One more green light went on in my head as a result of the KNN exercises and this proved far more promising, in fact that may prove to be a gross understatement.

I decided to take a look at the old chestnut of predicting when a price during the live 10 minute betting shows, is a price that will beat Betfair SP. I was looking at prices from UK flat handicaps taken every 7 seconds. The data used in the model was purely technical. Investopedia define technical analysis thus

A method of evaluating securities by analyzing statistics generated by market activity, such as past prices and volume. Technical analysts do not attempt to measure a security’s intrinsic value, but instead use charts and other tools to identify patterns that can suggest future activity.”

This is in contrast to functional analysis where external factors to the market are considered. An example in horse racing would be the jockey or trainer of a horse.

The good thing about this data in contrast to the previous sessions is that it was far more balanced in terms of outcomes. Around 47% of prices are inferior to betfair sp in the range of under 10.0 (which is where I focused).

With K set at 11 the model produced 131,474 selections in which 64.5% were correct in that the price taken beat or was equal to Betfair SP. This number of selections would be from approximately 3 weeks of racing. Yes it is a ,lot but the model will make multiple suggestions on the same horse in the same race if at each point it is deemed to be a good bet to beat sp.

This to my naive non trading eyes looked quite promising but things got better on two points. First of all I substituted Betfair SP with last live show, after all it is unlikely from a trading perspective one would trade to BFSP. You would have to guess the amount and be in danger of cannabalising your own SP. Also given previous reveltions about BFSP and the fact that around 40% of books to BFSP are under 100%, it seemed logical that final show would be a better proposition than BFSP. It proved to be the case but not by huge amounts. It added about 0.5% to the correct prediction score.
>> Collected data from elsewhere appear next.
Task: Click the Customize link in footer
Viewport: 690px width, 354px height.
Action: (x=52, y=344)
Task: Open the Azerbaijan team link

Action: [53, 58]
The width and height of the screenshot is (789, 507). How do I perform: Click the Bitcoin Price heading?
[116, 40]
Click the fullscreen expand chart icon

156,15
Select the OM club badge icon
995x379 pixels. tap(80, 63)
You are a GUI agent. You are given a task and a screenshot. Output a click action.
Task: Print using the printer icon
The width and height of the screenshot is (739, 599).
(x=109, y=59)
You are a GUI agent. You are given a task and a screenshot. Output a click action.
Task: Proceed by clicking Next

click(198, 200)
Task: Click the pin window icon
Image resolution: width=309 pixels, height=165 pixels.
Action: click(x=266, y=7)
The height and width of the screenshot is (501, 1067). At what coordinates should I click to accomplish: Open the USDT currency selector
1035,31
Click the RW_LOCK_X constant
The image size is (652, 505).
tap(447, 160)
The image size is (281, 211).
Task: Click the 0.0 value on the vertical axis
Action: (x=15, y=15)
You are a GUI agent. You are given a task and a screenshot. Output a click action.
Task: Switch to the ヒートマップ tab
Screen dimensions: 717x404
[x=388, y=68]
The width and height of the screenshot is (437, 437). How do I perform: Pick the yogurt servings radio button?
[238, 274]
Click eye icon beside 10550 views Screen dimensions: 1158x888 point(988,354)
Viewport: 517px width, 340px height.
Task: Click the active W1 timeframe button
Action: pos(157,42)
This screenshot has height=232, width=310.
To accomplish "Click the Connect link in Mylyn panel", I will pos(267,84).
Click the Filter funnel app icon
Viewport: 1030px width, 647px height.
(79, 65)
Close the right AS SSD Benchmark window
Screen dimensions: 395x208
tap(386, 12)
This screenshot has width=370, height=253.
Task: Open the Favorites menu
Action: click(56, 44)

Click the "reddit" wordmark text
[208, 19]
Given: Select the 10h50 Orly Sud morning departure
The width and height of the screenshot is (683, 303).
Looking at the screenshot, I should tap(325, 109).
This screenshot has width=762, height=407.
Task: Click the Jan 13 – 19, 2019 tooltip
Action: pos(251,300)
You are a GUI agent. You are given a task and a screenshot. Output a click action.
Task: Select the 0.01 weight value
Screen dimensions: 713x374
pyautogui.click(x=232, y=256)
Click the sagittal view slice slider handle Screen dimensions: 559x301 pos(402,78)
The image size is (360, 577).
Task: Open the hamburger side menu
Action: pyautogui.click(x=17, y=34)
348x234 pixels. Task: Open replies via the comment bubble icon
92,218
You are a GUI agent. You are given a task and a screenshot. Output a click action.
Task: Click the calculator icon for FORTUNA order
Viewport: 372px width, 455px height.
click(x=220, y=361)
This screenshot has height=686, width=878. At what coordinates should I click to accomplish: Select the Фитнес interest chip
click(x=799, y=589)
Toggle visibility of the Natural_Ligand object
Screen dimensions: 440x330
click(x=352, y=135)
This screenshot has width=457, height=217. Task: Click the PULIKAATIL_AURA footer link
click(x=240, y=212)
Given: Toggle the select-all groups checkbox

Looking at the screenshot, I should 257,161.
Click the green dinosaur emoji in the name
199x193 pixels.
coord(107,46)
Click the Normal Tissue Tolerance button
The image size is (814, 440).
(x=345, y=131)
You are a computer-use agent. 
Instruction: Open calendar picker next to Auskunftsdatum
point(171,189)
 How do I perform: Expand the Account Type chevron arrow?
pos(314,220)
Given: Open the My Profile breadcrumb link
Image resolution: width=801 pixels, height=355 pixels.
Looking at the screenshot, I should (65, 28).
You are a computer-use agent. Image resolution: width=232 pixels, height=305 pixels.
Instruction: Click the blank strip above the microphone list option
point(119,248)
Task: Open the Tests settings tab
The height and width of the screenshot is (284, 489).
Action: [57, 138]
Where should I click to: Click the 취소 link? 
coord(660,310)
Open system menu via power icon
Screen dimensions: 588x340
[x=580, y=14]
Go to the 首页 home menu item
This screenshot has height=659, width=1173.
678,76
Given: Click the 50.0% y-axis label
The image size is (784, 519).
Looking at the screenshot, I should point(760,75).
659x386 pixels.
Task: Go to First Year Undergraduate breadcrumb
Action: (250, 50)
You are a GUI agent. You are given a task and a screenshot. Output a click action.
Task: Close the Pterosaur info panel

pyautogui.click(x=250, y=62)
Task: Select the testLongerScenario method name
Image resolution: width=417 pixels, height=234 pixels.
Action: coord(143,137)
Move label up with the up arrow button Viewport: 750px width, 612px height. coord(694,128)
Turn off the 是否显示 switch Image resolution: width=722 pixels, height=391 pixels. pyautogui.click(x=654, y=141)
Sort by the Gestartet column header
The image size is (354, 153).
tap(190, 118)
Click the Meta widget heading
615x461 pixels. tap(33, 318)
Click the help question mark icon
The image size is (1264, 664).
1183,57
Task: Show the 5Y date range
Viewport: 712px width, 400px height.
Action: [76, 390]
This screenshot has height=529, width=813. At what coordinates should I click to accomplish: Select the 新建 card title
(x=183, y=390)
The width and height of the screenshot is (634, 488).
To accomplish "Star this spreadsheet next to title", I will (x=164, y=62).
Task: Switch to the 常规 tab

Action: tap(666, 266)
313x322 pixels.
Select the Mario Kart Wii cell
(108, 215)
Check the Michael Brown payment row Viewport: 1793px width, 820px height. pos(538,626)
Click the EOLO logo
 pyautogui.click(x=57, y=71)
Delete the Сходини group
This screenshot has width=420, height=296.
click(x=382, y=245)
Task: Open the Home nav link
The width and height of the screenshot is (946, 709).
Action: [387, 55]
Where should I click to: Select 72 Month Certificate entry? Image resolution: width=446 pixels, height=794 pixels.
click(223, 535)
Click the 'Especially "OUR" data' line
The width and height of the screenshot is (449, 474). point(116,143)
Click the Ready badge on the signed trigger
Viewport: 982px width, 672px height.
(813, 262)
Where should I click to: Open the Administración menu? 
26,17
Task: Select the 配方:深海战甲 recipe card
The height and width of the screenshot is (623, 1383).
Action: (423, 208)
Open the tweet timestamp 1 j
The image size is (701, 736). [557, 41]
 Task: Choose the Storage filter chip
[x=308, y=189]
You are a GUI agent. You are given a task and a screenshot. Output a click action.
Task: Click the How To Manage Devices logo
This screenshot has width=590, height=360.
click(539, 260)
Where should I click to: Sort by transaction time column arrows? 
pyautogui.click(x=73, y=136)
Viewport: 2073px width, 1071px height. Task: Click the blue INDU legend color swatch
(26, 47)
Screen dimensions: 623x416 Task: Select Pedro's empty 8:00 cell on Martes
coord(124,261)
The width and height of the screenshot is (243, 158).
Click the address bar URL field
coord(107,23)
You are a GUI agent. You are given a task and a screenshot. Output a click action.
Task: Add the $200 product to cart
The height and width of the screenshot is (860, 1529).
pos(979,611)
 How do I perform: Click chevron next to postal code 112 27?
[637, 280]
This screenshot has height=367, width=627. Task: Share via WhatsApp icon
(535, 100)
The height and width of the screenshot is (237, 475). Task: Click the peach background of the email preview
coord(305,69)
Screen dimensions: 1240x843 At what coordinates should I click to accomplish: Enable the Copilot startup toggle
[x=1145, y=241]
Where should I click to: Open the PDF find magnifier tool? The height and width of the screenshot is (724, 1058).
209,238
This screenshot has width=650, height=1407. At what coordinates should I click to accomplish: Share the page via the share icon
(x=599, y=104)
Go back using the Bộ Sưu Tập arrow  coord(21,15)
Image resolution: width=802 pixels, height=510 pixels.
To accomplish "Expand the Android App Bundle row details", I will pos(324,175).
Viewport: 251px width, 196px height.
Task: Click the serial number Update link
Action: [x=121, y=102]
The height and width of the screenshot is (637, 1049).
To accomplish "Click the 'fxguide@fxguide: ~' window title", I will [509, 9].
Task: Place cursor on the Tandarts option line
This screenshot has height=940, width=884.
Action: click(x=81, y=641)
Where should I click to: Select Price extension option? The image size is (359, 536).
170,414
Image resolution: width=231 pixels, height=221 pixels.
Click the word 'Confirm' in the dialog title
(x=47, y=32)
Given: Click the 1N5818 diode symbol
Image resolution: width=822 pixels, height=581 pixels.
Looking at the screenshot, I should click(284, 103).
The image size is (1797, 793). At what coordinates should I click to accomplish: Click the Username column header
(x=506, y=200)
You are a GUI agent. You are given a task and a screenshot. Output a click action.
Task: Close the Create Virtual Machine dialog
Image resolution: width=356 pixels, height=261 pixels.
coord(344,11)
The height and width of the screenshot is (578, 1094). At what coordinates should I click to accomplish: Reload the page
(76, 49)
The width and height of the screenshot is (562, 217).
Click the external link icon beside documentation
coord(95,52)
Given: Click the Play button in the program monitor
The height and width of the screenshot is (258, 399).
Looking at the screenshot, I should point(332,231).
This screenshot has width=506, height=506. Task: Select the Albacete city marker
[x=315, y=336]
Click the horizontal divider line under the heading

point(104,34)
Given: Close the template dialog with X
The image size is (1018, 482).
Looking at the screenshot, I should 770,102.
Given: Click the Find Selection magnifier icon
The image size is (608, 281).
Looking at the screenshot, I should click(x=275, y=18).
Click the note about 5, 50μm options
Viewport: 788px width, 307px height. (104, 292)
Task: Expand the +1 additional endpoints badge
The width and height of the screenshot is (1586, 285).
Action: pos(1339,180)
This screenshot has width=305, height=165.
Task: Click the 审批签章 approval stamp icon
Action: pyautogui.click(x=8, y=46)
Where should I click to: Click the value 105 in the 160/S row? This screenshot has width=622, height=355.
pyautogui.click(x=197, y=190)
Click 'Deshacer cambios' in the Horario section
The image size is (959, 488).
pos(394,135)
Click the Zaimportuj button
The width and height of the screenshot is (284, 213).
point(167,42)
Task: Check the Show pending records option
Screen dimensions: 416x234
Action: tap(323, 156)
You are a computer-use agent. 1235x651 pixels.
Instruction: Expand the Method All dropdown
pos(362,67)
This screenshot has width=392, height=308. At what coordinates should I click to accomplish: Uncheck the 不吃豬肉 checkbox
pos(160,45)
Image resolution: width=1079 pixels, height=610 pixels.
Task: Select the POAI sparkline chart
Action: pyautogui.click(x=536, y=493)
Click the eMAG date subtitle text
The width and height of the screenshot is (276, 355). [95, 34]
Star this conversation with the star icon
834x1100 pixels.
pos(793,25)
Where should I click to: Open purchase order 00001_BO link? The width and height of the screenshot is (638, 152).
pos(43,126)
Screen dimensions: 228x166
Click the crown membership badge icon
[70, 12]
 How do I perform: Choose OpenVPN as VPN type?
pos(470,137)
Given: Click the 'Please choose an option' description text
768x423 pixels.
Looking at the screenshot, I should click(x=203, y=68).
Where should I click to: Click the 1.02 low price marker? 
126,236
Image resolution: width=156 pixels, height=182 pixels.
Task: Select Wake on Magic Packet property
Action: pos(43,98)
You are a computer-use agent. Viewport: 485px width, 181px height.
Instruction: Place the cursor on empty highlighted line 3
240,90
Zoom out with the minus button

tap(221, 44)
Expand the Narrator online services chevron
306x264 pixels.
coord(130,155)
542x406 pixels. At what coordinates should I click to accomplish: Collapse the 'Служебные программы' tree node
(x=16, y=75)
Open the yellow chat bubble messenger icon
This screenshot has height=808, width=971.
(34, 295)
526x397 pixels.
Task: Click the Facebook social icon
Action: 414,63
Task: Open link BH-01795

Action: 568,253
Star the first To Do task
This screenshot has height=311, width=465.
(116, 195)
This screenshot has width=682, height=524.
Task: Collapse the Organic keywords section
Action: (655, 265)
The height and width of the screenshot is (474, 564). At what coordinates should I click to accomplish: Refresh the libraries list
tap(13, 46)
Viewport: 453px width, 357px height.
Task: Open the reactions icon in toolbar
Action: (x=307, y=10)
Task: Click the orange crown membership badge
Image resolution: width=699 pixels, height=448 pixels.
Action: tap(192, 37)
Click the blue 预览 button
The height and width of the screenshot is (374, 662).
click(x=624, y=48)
The second adjustment provided a more significant improvement. Using a Random Forest algorithm instead of the KNN upped the correct prediction rate to 69%

Random Forests are an ensemble method of modelling. They use decision trees to model the predictions but they use a number of trees and then aggregate the results from the individual trees to give a final result. This makes them far less susceptible to over fitting on the data. I also used the RF as a simple black box. Python is useful in this way in that you can plug in the alternative model into your existing code as shown below.

from sklearn.ensemble import RandomForestClassifier
rf = RandomForestClassifier(n_estimators = 100)


predicted = rf.predict(data_test)

The rest of the code is essentially the same.

I would welcome the thoughts of any traders out there on this topic.